SeaBird to decommission own and recycle seismic equipment to chartered vessel
Marine seismic data provider SeaBird Exploration has entered into a loan agreement, the proceeds of which will be used to outfit a vessel for seismic operations. In addition, SeaBird has decided to decommission one of its own vessels and recycle its seismic equipment to a chartered vessel.
As part of its strategy to provide services to its clients through a more asset-light and flexible business model, SeaBird is in the process of making several changes to its vessel fleet, which will result in it having a total of six vessels.
The company said on Tuesday it had entered into a $16 million, three-year secured credit facility with Sparebanken 1 SMN. The proceeds from the loan will be used to repay the SBX04 bond loan expiring in June, and to outfit the Fulmar Explorer vessel for seismic operations.
To remind, SeaBird bought the BOA Galatea vessel – now named Fulmar Explorer – in July 2019 with an intention to outfit it as a seismic source vessel.
SeaBird said that the outfitting project would start in the first quarter with an expected duration of three months and marketing of the Fulmar Explorer would begin immediately.
In addition, the company said it had signed a two-year, plus two one-year options, “pay as you work” flexible charter agreement with Uksnøy & Co AS for the 2007-built Geo Barents.

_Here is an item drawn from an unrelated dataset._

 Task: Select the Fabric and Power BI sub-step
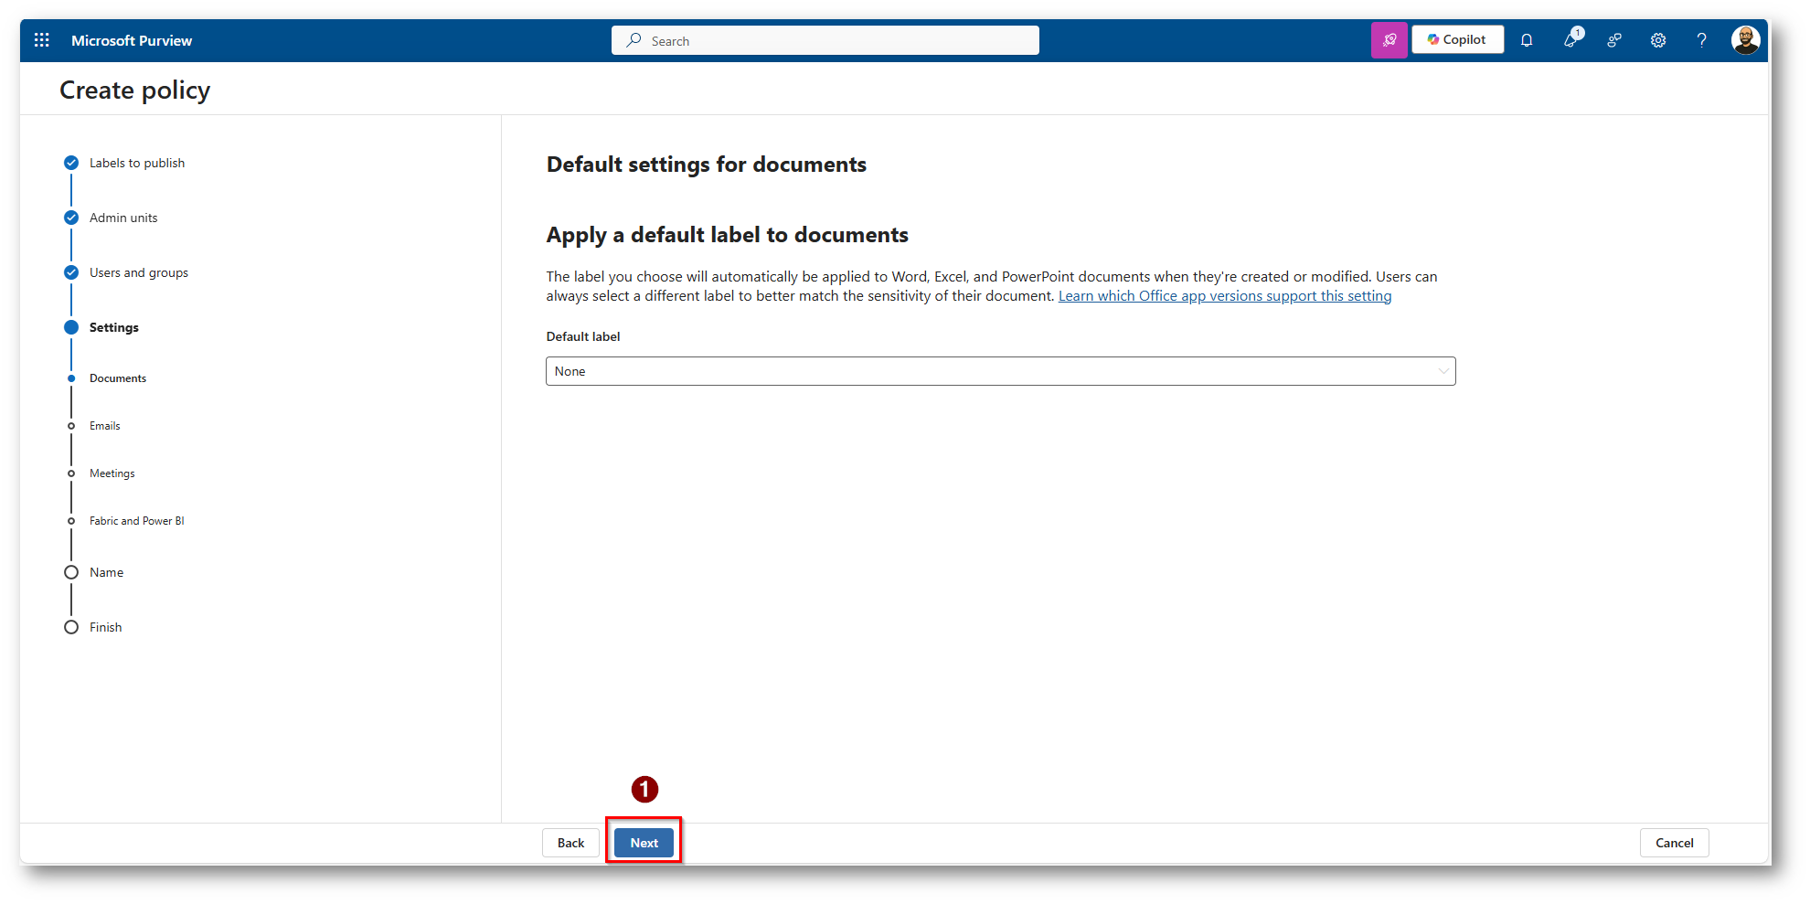click(136, 521)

The vessel will be equipped for source, 2D and niche 3D work with expected availability ultimo March. The company will begin marketing the vessel immediately for work starting in April or later.
Furthermore, the company has decided to decommission the 1985-built Osprey Explorer and recycle the in-sea seismic equipment to the Geo Barents.

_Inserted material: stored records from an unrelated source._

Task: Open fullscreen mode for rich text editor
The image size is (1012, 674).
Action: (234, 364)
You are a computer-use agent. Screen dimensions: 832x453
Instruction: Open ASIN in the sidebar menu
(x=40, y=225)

A final decision on the Harrier Explorer vessel will be taken well before the next special survey.
SeaBird said that, through these initiatives, the company would have an upgraded fleet of six owned and chartered vessels. Furthermore, the initiatives will allow the company to operate with a more flexible cost base, where the modern owned vessels offer a competitiveness that allows for a significant base utilization while the chartered vessels provide flexibility as activity levels fluctuate.
“Together with the previously announced restructuring and cost reduction program, this will ensure a stronger, leaner and more competitive SeaBird for the benefit of our clients and shareholders in the years to come,” SeaBird concluded.